The following program calls openCV to take a picture, press the P key to take a picture, and press Esc to exit.

/**Photography program**/

#include "mainwindow.h"
#include <QApplication>
#include <QDebug>
#include <opencv2/opencv.hpp>
using namespace cv;
int main(int argc, char *argv[])
{
QApplication a(argc, argv);
namedWindow("photo",WINDOW_AUTOSIZE);
VideoCapture cap(0);
if(cap.isOpened())
qDebug()<<"打开摄像头成功!";
else
qDebug()<<"打开摄像头失败!";
Mat frame;
int i=1;
while (1)
{
char key = waitKey(100);
cap >> frame;
imshow("photo", frame);
QString filename = QString("D:/Qt/Project/OpenCV/ORL_92x112/s41/s41_%1.bmp").arg(i);
switch (key)
{
case 'p':
imwrite(filename.toStdString(), frame);
waitKey(500);
i++;
break;
default:
break;
}
int c = waitKey(0);
if ((char)c == 27)
return 0;
}
return a.exec();
}

Pay attention to changing angles and expressions. After taking the photo, select ten handsome photos for your own face data set.

 

2.2. Preprocessing

After getting photos of your own face, you need to perform some preprocessing on these photos before you can use them to train the model. The so-called preprocessing actually means detecting and segmenting faces, and changing the size of the face images, which must be consistent with the size of the images in the downloaded data set (92 x 112). Use the following programs to automatically detect, segment, resize, and store faces.

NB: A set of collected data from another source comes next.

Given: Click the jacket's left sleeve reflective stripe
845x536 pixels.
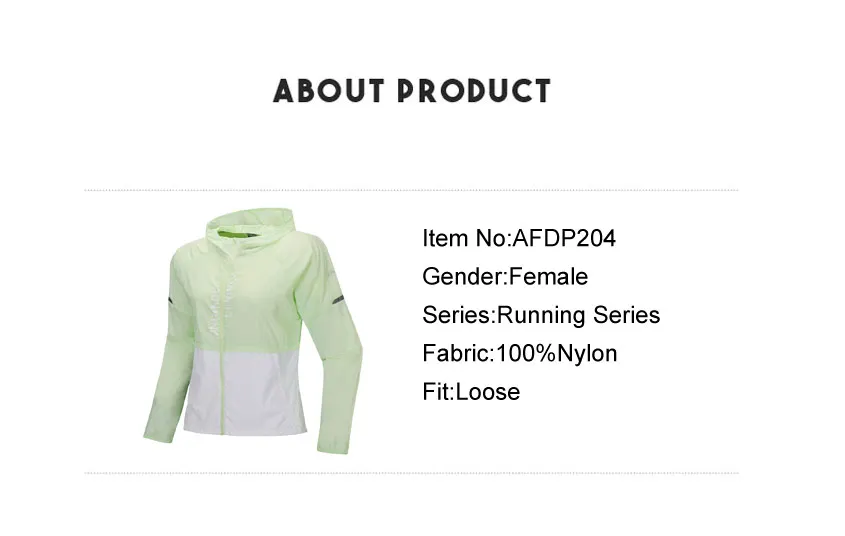Looking at the screenshot, I should pos(170,300).
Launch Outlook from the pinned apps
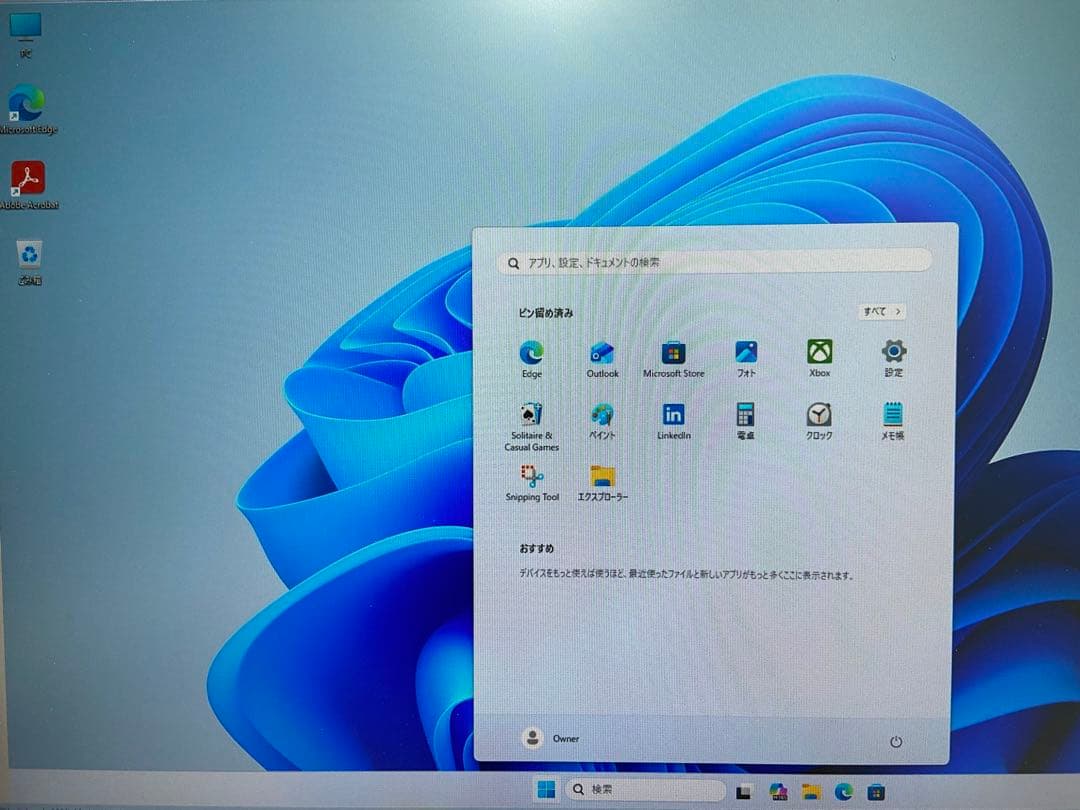1080x810 pixels. pyautogui.click(x=602, y=352)
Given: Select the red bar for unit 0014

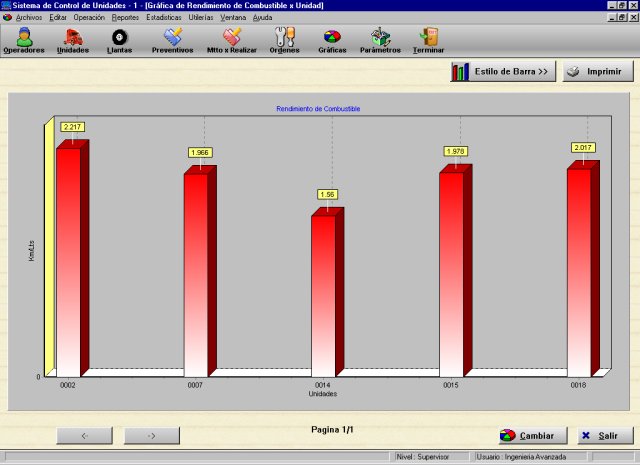Looking at the screenshot, I should click(x=323, y=292).
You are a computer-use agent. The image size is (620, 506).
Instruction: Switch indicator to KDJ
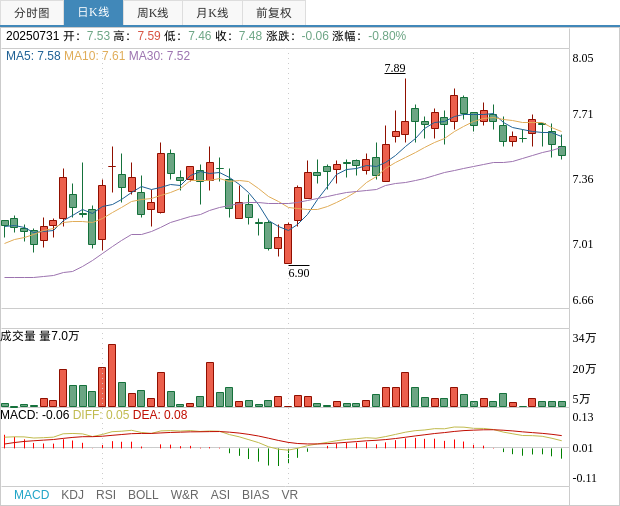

Note: To call the opencv-trained classifier and built-in detection function to detect faces, you need to put the classifier in the OpenCV source code into your own project directory in advance;

Classifier location: D:\Qt\opencv-3.4.5\opencv-3.4.5\data\haarcascades\haarcascade_frontalface_default.xml​ Move to: the build directory of your own project (this directory is required)

 

#include <QApplication>
#include <QDebug>
#include <opencv2/opencv.hpp>
using namespace cv;
int main(int argc, char *argv[])
{
QApplication a(argc, argv);
QString face_cascade_name = "haarcascade_frontalface_default.xml";
CascadeClassifier face_cascade; //定义人脸分类器
QString window_name = "Capture - Face detection";
namedWindow(window_name.toStdString(),WINDOW_AUTOSIZE);
//-- 1. Load the cascades
if (!face_cascade.load(face_cascade_name.toStdString()))
{
qDebug()<<"--(!)Error loading face cascade";
return -1;
}
for(int i=1; i<=10; i++)
{
Mat img = imread(QString("D:/Qt/Project/OpenCV/ORL_92x112/s41/sources/s41_%1.bmp").arg(i).toStdString());
std::vector<Rect> faces;
Mat img_gray;
cvtColor(img, img_gray, COLOR_BGR2GRAY);
equalizeHist(img_gray, img_gray);
//-- Detect faces
face_cascade.detectMultiScale(img_gray, faces, 1.1, 3, CV_HAAR_DO_ROUGH_SEARCH, Size(50, 50));
for (size_t j = 0; j < faces.size(); j++)
{
Mat faceROI = img_gray(faces[j]);
Mat MyFace;
if (faceROI.cols > 100)
{
resize(faceROI, MyFace, Size(92, 112));
QString str = QString("D:/Qt/Project/OpenCV/ORL_92x112/s41/s41_%1.bmp").arg(i);
imwrite(str.toStdString(), MyFace);
imshow(window_name.toStdString(), MyFace);
}
waitKey(10);
}
}
int c = waitKey(0);
if ((char)c == 27)
return 0;
return a.exec();
}

 

 

At this point, we have obtained our own face data set with the same face size as the ORL face database. Then we regard ourselves as the 41st person, create a subfolder of s41 under the face folder we downloaded, and put our own face data into it. It looks like this: The last folder contains my own avatar photo:

 

3. csv file generation

When we write the training program for the face model, we need to read the face and the tags corresponding to the face. Reading directly from the database is obviously inefficient, so we use a csv file to read. The csv file contains two aspects: first, the location of each picture; second, the label corresponding to each face, which is the number for each person. As shown below:

 

This work can be done manually by yourself, but with more than 400 pictures, it is also very time-consuming. Cherish your life and take the following path!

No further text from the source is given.